> PAGE EXCERPT:
'''

BH CORRESPONDENT, Kolkata: It’s no secret that India’scredit markets have been under pressure even before the coronavirus pandemic. The nationwide lockdown to stem the spread of the virus has only intensified the problems faced by debt markets, which were already grappling with slowing growth, defaults by borrowers and a liquidity squeeze that has left most of India’s non-bank institutions struggling. Then came the wake-up call with Franklin Templeton’s troubles which were linked to its aggressive bets on lower-rated company bonds, the worst affected in the current crisis.
Now, there’s some hope in sight. The Reserve Bank of India has said that it will open a special liquidity window of Rs 50,000 crore to ease pressure on mutual funds, which are facing liquidity strains due to heightened volatility in capital markets.

'''

> WORK ORDER:
Pick up the news report on India's credit markets after its final sentence and continue writing it.

> DATA BELOW:
'''

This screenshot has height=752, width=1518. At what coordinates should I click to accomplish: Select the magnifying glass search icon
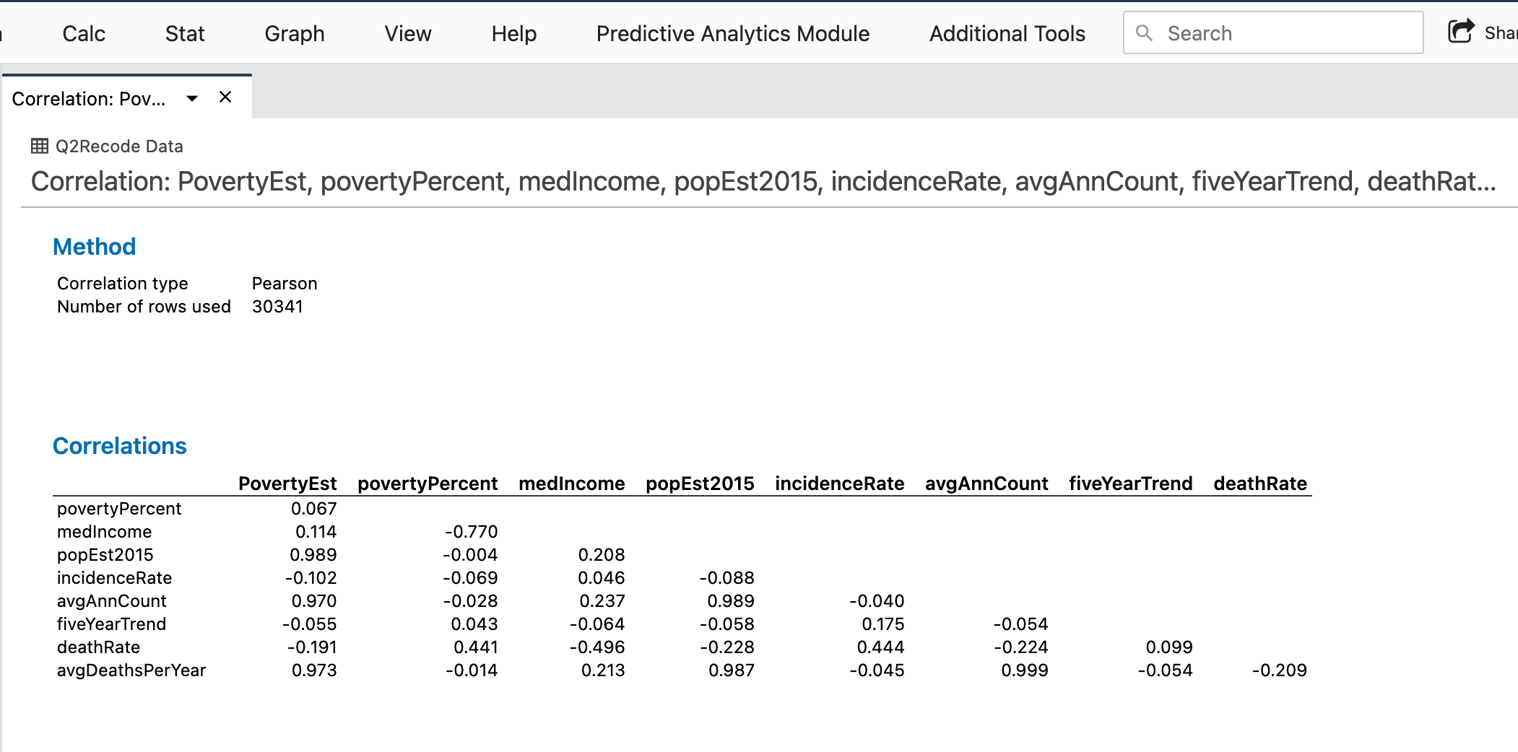pos(1145,32)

'''

> ANSWER TO THIS TASK:
Banks will draw funds under the Special Liquidity Facility-Mutual Fund (SLF) exclusively for meeting the liquidity requirements of MFs by extending loans. Bank could also make outright purchase of investment-grade corporate bonds, commercial papers (CPs), debentures and certificates of Deposit (CDs) held by MFs.
The scheme is effective from today (April 27, 2020) and will run up to May 11, 2020, or up to utilisation of allocated amount, whichever is earlier. The RBI would review the timeline and amount depending on market conditions.